The Security Pipeline

Over the last few years, the ability to secure our applications has grown, and deep integration into the DevOps toolchain has, too. There are more tools doing more security checks protecting more of the infrastructure and source than there have ever been. The key is putting them to use intelligently.

We now have the ability to secure the image an app is based upon, the images that are derived from that original—complete with supporting software. We can get feeds to tell us which bits of our included open source components are insecure and how to protect them; we can scan the source, the assembled application, the APIs and the network. We can put runtime protections in place in front of web apps and in front of APIs. We can even track the long-tail attacks like slow data extraction that are becoming more common as security tools master more obvious attacks.

That is a great set of security capabilities. And automation puts every bit of it within reach. Your job is to pick the bits you need to increase the security posture of your environment and get them worked into your specific toolchain. This is not all that difficult, but nothing is free, so you will need at least some implementation time and some staff time to work through results. After all, no matter how automated, current solutions do end with a list of changes that need to be made to increase security. Some tools will put a runtime fix in place immediately, but honestly, that is a patch—it only stays in place until you can fix the underlying issue.

Integrating all of the great security tooling with each other is another aspect that will require some time.
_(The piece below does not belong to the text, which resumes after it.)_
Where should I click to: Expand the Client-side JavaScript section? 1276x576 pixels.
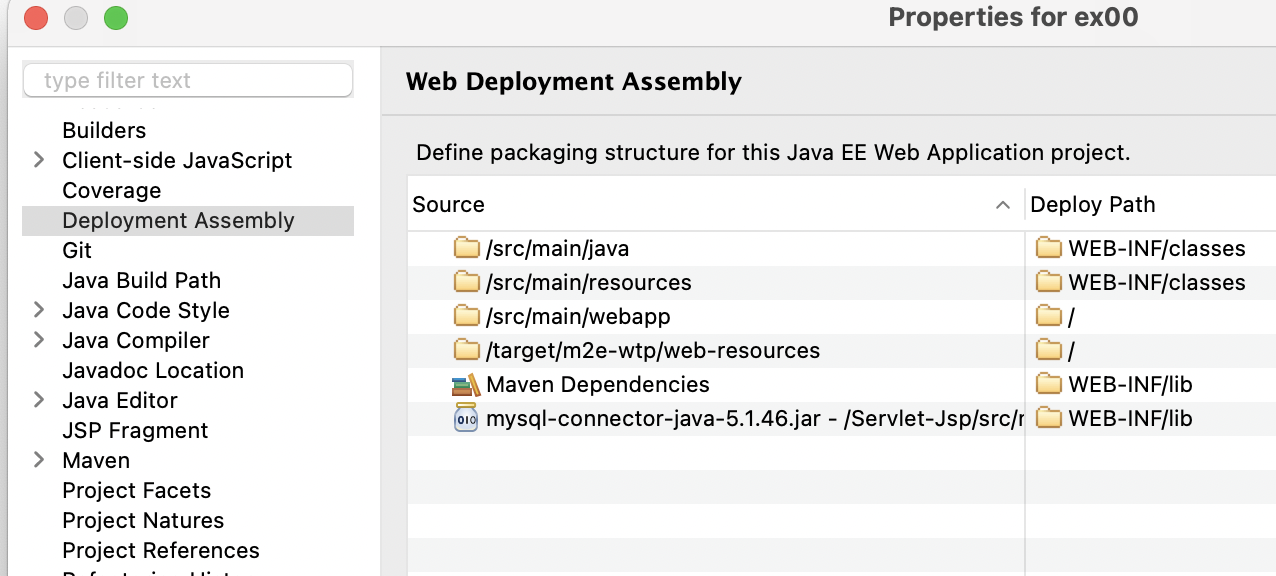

Some vendors cover a massive amount of the security testing needed across markets and technologies. These companies show us that even if an organization would rather use best-of-breed, there is a lot of benefit in increasing integrations. For an easy example, consider this: If the software bill of materials (SBOM) generated during the build steps shows that a given framework is included in an application, then active testing via dynamic or interactive application security testing can include extra tests specific to that library.

Integrations will take effort, but once they’re in place they will enhance application security. There is no perfectly secure application, but the tooling is available to make a given environment less of a target because it is too much work to attack. And that is what you should be shooting for.
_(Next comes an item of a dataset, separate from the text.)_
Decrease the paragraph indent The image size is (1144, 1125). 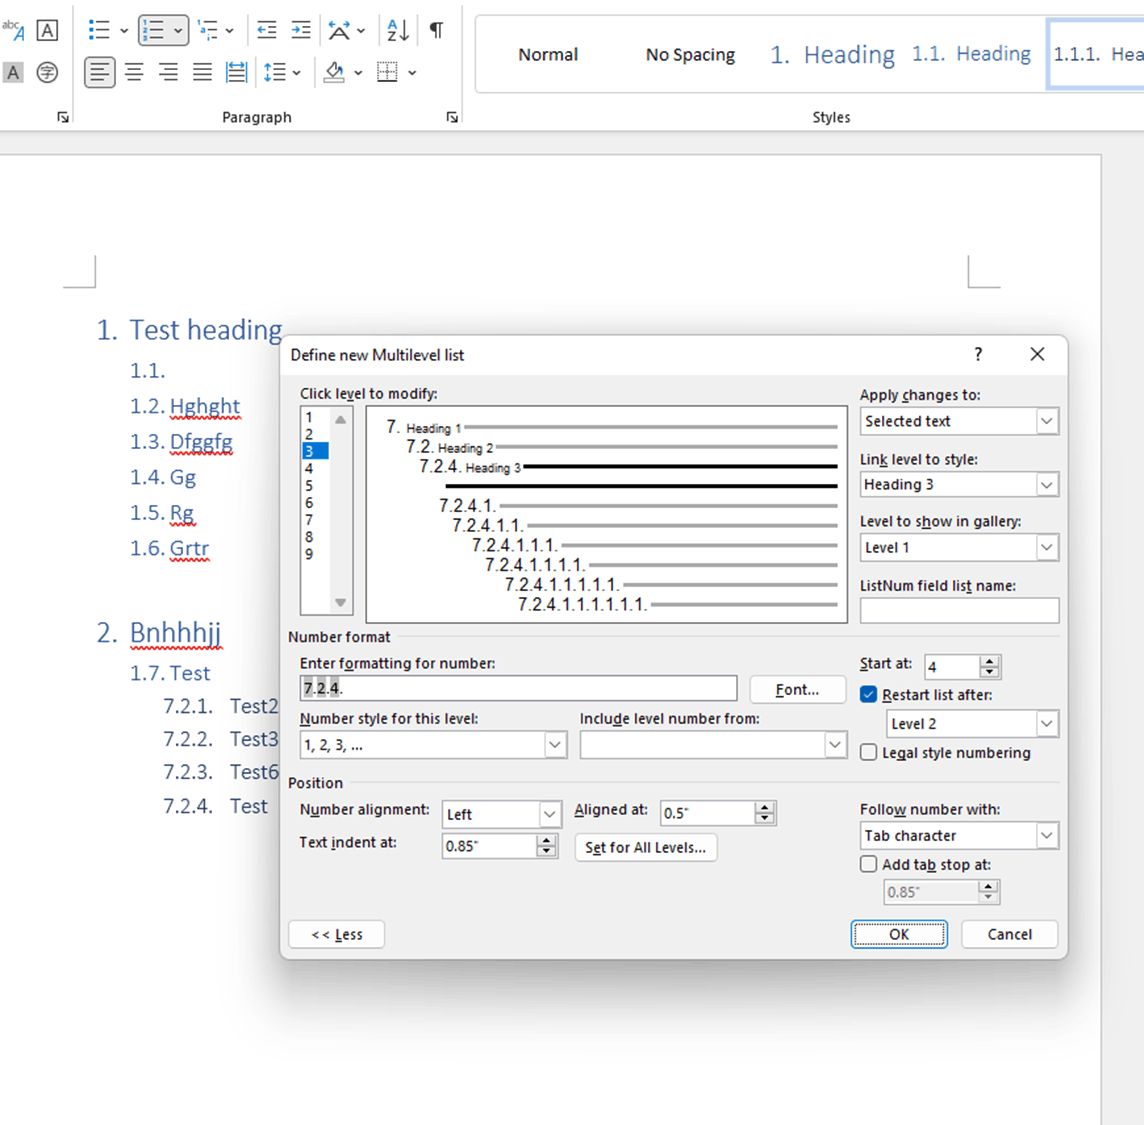point(266,30)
I’ve said before that making security part and parcel of your DevOps practices is mandatory at this point, but that was in reference to the great DevSecOps toolsets currently out there. I’m suggesting now that we include it all–from design to GitOps runtime drift management. Because we can, and the result is reduced risk to the organization.

And keep rocking it. Honestly, you’re maintaining something worth protecting–that alone means you are successful, even if you aren’t aware of every issue that crops up. Issues are why you’re there, and the systems keep running because you are.